WHAT IS BEING ASKED
Repeat nothing but the line containing "Task: Switch to the Questions tab" and the lines that follow it, up to and including the last line of the data below.

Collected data
* * * * *

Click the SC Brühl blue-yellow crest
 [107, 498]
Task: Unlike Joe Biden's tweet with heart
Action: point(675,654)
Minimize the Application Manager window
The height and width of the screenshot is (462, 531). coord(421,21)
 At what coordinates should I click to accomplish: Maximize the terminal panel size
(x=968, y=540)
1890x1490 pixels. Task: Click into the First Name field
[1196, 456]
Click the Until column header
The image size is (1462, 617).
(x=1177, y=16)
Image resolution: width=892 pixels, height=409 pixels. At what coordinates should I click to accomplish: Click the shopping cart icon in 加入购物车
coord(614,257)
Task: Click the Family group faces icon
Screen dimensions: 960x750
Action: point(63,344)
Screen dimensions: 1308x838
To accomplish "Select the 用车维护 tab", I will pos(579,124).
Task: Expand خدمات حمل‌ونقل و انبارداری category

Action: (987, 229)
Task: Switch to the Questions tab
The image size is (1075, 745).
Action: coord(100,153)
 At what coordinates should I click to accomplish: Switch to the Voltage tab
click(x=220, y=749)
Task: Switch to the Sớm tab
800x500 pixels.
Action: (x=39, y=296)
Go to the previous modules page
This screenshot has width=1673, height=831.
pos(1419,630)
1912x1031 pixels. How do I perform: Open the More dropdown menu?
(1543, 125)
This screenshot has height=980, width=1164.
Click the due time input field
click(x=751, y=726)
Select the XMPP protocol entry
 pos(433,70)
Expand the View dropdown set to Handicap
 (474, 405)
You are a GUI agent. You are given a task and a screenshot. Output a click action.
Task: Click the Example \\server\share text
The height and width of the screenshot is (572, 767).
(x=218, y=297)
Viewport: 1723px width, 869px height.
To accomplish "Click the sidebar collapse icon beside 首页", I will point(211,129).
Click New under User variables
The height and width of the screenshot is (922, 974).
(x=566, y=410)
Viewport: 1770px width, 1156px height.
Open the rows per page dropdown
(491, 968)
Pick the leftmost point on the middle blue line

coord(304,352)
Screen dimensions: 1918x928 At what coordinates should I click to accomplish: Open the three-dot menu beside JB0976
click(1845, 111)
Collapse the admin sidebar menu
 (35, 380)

* * * * *

SOLUTION BELOW
Task: Switch to the Questions tab
The image size is (1075, 745).
Action: coord(100,153)
 At what coordinates should I click to accomplish: Switch to the Voltage tab
click(x=220, y=749)
Task: Switch to the Sớm tab
800x500 pixels.
Action: (x=39, y=296)
Go to the previous modules page
This screenshot has width=1673, height=831.
pos(1419,630)
1912x1031 pixels. How do I perform: Open the More dropdown menu?
(1543, 125)
This screenshot has height=980, width=1164.
Click the due time input field
click(x=751, y=726)
Select the XMPP protocol entry
 pos(433,70)
Expand the View dropdown set to Handicap
 (474, 405)
You are a GUI agent. You are given a task and a screenshot. Output a click action.
Task: Click the Example \\server\share text
The height and width of the screenshot is (572, 767).
(x=218, y=297)
Viewport: 1723px width, 869px height.
To accomplish "Click the sidebar collapse icon beside 首页", I will point(211,129).
Click New under User variables
The height and width of the screenshot is (922, 974).
(x=566, y=410)
Viewport: 1770px width, 1156px height.
Open the rows per page dropdown
(491, 968)
Pick the leftmost point on the middle blue line

coord(304,352)
Screen dimensions: 1918x928 At what coordinates should I click to accomplish: Open the three-dot menu beside JB0976
click(1845, 111)
Collapse the admin sidebar menu
 (35, 380)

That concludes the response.